*** Data listing Section Begins ***

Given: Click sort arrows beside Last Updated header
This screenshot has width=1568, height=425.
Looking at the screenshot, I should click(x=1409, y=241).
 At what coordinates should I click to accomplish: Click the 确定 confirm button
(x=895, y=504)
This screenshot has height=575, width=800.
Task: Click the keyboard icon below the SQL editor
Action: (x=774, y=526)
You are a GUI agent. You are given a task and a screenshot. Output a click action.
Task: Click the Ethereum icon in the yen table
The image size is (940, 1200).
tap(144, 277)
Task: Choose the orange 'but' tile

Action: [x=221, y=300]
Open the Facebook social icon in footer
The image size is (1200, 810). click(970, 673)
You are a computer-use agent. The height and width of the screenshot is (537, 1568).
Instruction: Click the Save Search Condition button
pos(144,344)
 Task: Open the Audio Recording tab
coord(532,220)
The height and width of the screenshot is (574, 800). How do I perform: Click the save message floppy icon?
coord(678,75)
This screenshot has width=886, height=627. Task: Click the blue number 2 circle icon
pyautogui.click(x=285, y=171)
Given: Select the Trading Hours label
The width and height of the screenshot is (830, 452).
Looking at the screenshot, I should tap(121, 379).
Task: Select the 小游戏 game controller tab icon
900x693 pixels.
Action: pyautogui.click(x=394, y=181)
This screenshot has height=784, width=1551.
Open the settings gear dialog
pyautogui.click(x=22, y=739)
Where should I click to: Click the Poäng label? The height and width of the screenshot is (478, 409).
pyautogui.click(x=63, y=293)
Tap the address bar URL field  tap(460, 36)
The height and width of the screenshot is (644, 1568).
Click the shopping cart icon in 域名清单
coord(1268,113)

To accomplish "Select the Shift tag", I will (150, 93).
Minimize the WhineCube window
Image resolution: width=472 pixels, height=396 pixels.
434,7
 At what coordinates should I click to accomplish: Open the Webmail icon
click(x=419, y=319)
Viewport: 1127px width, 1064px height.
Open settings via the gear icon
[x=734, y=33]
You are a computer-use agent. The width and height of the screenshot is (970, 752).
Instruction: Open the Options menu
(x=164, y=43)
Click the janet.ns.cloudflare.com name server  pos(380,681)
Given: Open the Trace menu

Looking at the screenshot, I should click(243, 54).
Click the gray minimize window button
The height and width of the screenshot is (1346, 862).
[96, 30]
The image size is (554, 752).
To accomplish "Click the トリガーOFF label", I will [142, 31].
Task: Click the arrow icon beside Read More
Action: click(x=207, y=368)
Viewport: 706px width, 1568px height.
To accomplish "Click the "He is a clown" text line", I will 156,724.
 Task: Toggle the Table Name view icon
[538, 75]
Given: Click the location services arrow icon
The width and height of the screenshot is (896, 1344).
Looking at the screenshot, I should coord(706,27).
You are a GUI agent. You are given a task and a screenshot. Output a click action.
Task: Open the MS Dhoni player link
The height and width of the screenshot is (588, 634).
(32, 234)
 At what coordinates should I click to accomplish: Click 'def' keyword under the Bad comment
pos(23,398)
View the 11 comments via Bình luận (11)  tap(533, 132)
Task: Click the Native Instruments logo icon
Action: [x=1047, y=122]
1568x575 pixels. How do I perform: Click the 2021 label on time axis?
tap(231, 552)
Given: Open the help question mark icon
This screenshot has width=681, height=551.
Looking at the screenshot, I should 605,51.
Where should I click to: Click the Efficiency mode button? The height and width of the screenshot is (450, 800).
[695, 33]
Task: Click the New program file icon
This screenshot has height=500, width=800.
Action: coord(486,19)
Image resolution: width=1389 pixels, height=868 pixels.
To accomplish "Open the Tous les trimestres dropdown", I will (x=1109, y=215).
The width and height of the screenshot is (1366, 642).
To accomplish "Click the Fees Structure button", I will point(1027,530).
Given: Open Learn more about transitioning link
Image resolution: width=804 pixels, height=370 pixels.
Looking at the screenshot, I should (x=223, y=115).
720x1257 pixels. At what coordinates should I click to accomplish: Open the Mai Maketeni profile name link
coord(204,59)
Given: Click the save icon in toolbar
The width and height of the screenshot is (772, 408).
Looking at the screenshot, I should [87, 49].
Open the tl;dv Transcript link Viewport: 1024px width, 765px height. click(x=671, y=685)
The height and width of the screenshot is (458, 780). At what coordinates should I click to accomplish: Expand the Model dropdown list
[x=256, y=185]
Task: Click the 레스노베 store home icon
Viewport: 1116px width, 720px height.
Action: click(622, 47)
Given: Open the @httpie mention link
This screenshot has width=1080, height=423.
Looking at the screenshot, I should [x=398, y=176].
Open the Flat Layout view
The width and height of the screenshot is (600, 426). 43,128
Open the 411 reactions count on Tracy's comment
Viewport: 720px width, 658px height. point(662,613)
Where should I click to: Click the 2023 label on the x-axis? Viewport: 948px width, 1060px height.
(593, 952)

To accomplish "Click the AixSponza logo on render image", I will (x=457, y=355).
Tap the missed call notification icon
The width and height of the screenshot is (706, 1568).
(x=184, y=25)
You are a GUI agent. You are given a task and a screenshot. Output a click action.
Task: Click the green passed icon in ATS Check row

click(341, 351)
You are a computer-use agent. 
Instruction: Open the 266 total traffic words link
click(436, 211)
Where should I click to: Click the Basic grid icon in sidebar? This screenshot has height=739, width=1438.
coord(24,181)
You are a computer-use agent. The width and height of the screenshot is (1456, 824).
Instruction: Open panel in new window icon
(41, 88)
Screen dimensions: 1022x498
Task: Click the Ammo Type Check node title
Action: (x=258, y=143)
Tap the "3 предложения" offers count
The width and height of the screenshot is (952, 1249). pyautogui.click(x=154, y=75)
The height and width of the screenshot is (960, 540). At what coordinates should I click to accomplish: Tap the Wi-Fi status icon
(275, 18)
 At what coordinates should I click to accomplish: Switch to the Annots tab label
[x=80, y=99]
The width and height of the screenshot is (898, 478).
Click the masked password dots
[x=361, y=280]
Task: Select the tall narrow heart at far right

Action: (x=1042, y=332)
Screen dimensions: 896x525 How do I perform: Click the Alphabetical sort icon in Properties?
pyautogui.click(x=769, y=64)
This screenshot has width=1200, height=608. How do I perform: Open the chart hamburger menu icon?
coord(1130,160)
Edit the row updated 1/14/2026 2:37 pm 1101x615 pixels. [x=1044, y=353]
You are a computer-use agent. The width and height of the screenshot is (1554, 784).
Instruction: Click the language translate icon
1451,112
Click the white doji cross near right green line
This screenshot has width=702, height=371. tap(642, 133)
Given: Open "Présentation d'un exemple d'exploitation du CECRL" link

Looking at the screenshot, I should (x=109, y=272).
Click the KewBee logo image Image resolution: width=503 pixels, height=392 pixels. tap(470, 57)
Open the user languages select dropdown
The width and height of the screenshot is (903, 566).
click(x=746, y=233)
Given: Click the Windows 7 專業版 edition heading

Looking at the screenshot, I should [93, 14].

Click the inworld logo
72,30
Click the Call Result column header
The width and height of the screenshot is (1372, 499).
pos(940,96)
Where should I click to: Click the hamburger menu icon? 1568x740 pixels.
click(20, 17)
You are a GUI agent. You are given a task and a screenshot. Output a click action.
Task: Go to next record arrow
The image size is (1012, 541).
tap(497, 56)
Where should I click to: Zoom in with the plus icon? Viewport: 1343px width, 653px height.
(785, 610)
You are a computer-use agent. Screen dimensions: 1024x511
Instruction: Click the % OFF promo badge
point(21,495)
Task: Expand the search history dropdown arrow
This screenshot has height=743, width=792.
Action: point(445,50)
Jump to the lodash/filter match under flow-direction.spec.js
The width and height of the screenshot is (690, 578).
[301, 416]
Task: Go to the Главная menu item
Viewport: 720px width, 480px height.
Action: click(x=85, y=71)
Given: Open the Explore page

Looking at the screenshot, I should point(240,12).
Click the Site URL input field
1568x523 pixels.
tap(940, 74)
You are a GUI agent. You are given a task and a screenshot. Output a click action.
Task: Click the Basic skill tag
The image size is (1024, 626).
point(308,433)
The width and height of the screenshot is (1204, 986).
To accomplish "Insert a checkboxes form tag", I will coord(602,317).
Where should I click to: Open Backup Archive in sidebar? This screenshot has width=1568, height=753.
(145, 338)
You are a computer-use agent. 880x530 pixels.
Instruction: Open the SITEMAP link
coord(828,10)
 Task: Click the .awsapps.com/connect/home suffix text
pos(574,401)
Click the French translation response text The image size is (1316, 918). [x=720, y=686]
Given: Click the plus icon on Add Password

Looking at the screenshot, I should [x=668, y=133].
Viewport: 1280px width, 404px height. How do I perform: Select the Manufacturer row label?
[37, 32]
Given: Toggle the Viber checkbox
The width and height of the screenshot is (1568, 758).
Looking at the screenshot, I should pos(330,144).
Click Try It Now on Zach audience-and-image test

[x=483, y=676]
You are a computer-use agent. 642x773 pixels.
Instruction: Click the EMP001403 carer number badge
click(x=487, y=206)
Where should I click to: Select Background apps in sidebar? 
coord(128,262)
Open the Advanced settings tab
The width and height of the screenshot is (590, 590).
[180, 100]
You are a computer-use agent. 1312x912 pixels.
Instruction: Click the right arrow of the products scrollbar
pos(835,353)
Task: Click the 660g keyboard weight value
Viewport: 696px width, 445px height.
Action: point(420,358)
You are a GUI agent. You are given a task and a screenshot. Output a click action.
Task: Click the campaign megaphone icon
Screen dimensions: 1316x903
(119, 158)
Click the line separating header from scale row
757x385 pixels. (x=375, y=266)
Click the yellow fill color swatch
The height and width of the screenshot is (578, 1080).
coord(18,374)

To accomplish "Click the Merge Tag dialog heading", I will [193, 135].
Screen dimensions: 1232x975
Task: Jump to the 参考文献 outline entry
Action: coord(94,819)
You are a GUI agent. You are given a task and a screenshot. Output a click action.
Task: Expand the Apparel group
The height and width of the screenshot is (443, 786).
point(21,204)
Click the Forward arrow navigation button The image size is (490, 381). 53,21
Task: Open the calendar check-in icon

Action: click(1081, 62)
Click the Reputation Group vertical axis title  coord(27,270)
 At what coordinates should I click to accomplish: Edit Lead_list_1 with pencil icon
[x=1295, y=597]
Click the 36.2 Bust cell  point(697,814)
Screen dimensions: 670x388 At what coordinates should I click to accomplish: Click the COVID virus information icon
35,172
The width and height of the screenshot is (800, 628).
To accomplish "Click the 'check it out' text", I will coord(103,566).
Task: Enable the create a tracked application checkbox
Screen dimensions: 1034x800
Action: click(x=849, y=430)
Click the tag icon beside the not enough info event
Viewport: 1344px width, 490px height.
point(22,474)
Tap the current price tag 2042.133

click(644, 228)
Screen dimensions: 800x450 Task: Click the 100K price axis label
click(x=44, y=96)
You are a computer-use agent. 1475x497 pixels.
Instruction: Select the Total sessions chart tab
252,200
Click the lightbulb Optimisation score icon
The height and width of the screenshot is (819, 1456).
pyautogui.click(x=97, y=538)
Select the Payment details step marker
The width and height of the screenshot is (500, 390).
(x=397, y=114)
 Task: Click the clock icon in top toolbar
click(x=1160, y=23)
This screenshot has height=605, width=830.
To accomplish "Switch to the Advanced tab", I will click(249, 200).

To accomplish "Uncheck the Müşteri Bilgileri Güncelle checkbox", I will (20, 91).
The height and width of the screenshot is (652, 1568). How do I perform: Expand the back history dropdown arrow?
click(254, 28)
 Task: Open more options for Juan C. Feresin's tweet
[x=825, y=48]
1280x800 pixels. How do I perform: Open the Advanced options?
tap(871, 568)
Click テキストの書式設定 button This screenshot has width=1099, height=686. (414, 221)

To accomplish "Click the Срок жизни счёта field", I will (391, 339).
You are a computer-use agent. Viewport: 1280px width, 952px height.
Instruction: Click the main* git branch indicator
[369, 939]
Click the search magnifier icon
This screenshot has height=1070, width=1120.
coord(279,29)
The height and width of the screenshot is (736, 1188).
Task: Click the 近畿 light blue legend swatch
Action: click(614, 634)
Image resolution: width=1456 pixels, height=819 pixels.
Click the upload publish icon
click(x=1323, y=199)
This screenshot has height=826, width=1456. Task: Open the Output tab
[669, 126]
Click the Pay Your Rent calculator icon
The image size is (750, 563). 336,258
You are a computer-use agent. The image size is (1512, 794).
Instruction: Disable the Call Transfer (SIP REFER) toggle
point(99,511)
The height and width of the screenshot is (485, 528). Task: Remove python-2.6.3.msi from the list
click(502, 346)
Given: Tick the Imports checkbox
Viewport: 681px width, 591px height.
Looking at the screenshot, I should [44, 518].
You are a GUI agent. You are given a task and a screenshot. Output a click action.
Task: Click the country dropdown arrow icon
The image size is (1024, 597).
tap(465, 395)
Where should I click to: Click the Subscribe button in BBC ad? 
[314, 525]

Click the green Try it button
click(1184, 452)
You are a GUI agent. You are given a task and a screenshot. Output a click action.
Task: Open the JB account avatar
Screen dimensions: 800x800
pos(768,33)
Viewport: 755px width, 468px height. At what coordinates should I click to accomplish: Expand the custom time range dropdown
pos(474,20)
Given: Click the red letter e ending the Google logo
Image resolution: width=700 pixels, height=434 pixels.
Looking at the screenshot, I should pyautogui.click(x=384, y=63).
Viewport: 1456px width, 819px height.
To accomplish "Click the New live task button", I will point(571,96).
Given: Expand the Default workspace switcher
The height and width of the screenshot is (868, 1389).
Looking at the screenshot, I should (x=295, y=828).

*** Data listing Section Ends ***

> [Problem to work on]: Would you copy all lines in the records where the string "field" appears?

> [Task output]:
Tap the address bar URL field  tap(460, 36)
Click the Site URL input field
To accomplish "Click the Срок жизни счёта field", I will (391, 339).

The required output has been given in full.